▸ **Records supplied**:
---*---
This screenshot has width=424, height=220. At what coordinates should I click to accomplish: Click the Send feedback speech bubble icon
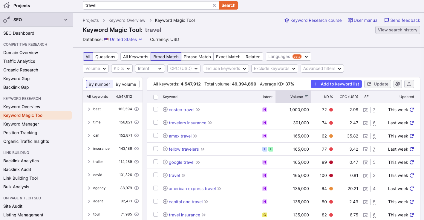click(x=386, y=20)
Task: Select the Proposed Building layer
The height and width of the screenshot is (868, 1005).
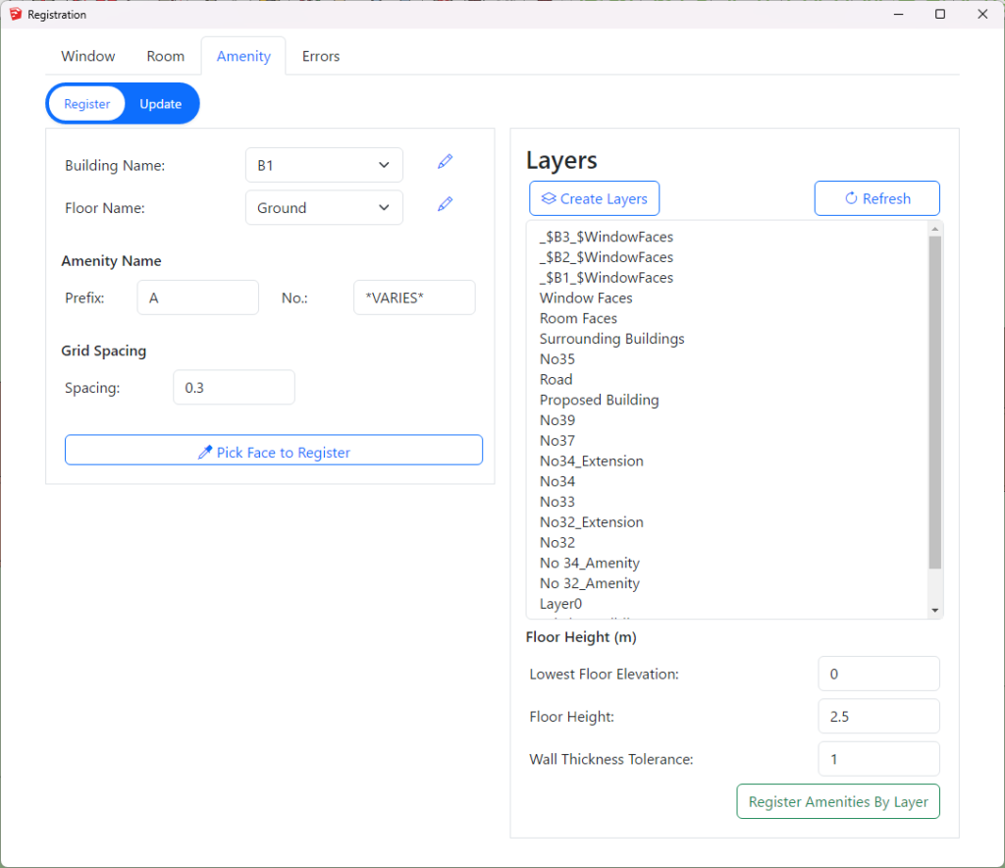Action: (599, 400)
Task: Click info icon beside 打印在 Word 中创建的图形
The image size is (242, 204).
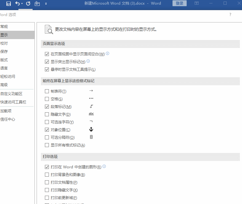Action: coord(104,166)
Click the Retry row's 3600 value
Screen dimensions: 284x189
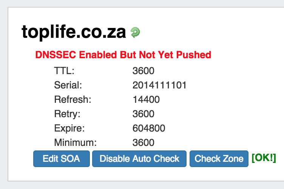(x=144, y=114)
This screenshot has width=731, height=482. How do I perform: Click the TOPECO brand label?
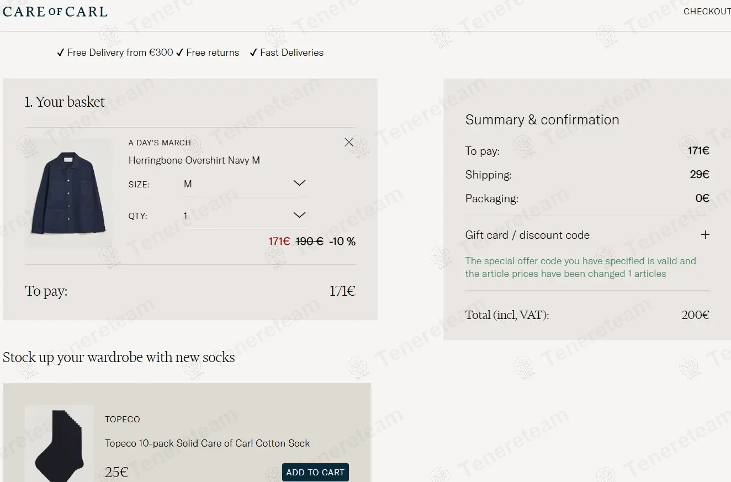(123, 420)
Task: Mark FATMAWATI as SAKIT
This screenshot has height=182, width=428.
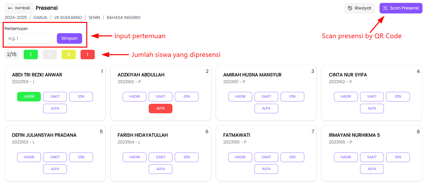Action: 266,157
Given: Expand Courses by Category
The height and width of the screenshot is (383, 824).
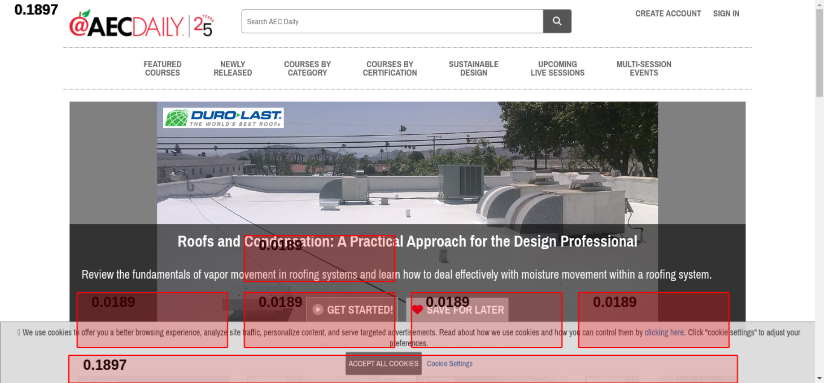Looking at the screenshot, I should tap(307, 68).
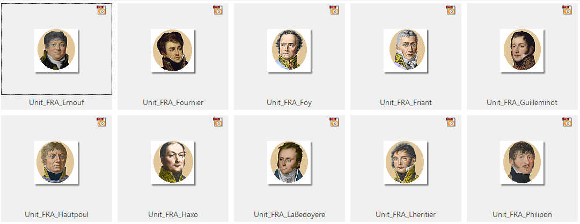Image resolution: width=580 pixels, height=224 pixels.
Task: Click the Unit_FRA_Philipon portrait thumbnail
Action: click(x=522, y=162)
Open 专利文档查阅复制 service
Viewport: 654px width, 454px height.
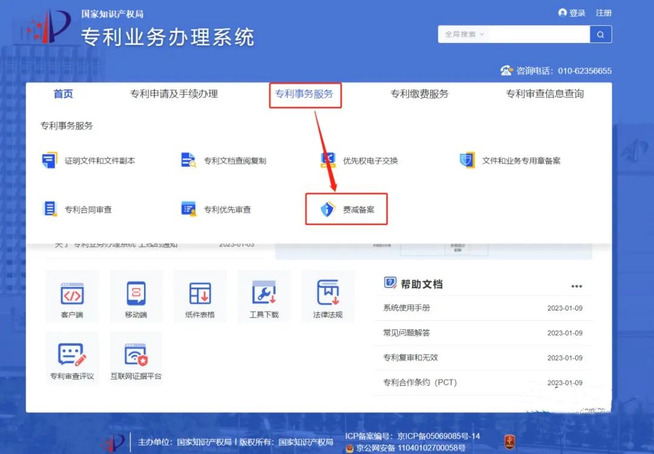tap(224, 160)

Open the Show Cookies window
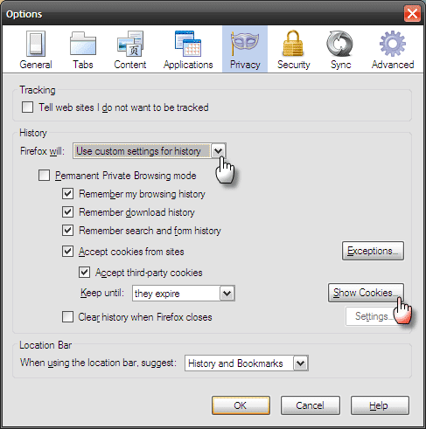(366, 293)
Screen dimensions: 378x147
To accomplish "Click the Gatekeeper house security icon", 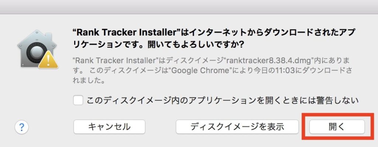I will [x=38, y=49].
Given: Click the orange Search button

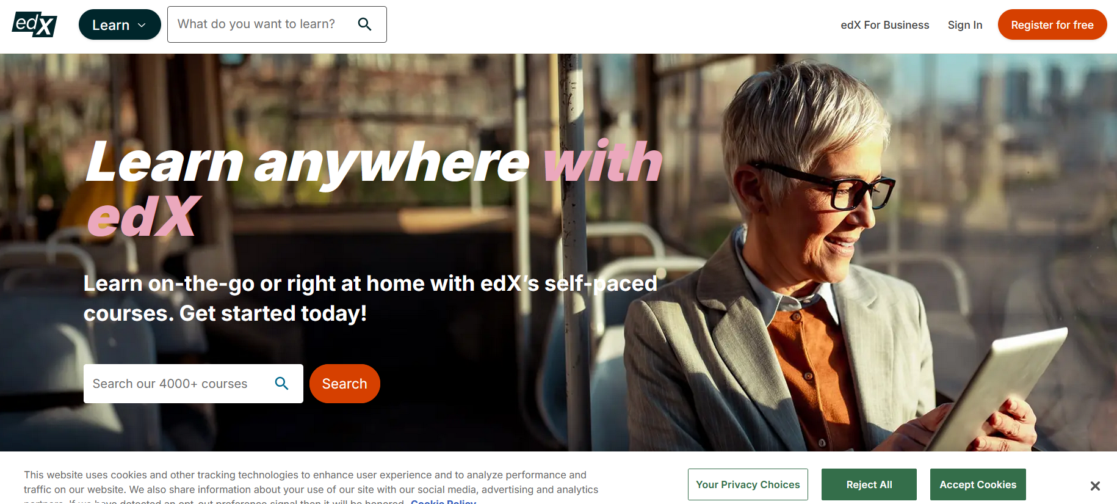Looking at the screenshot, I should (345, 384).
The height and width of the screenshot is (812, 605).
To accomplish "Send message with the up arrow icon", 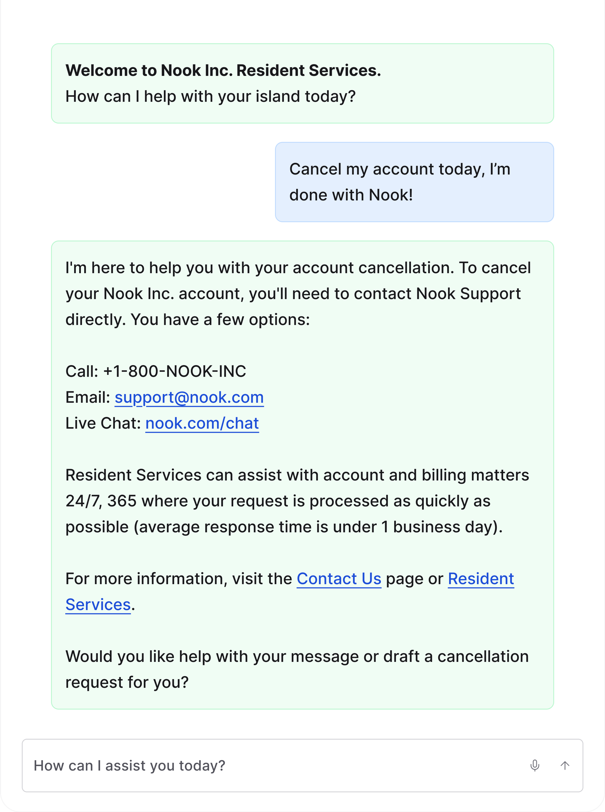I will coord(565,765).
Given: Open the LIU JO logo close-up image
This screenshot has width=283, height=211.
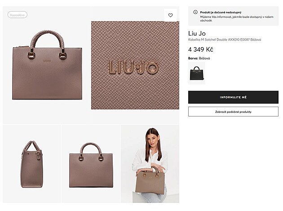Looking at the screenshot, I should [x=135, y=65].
---*---
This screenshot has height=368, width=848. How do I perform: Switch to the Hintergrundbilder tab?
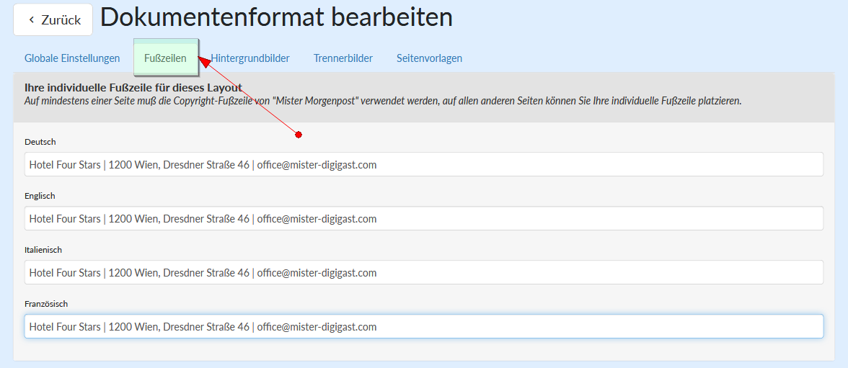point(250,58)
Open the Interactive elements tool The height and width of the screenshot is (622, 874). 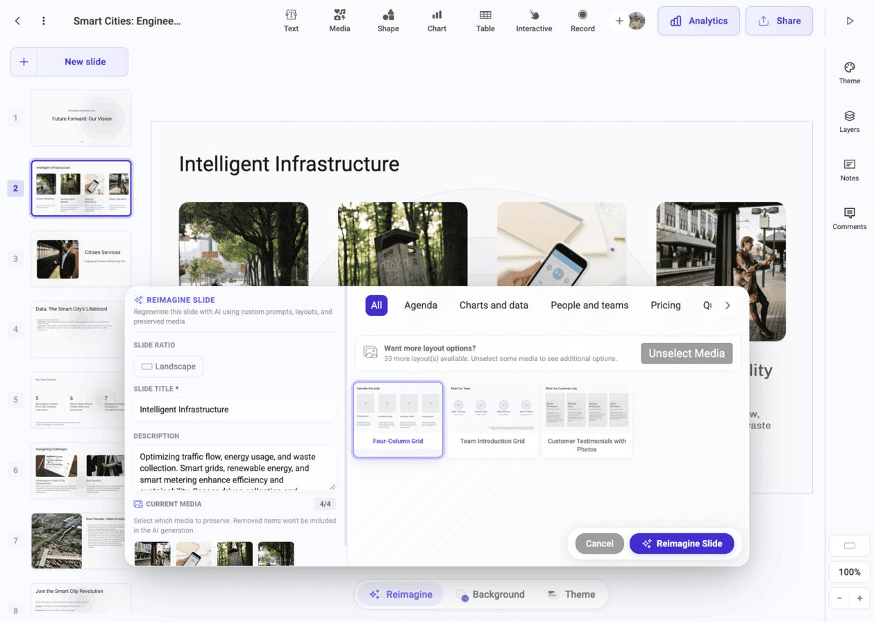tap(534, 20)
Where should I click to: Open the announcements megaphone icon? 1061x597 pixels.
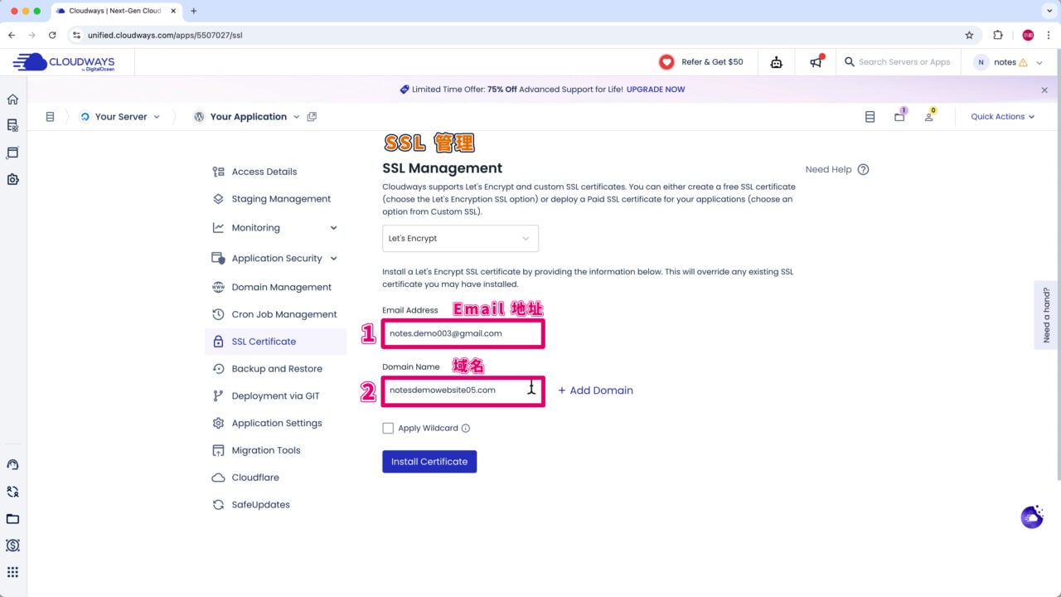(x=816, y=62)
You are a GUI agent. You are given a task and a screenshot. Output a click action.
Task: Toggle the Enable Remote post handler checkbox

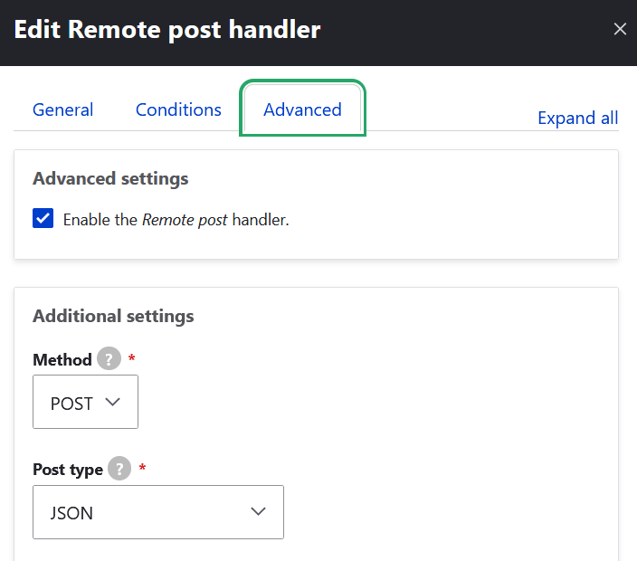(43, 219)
---*---
▸ **Problem requirements**:
Go to the line above holding "Screen dimensions: 284x189", then copy exactly each line down to and including the one holding "Open 专利文档查阅复制 service", leaving pictures out.

▸ **Response to the exercise**:
Screen dimensions: 284x189
(x=144, y=114)
This screenshot has width=731, height=482. How do I perform: Click the TOPECO brand label?
(123, 420)
Task: Mark FATMAWATI as SAKIT
This screenshot has height=182, width=428.
Action: 266,157
Given: Expand Courses by Category
The height and width of the screenshot is (383, 824).
Looking at the screenshot, I should tap(307, 68).
Image resolution: width=580 pixels, height=224 pixels.
Task: Click the Unit_FRA_Philipon portrait thumbnail
Action: click(x=522, y=162)
Open 专利文档查阅复制 service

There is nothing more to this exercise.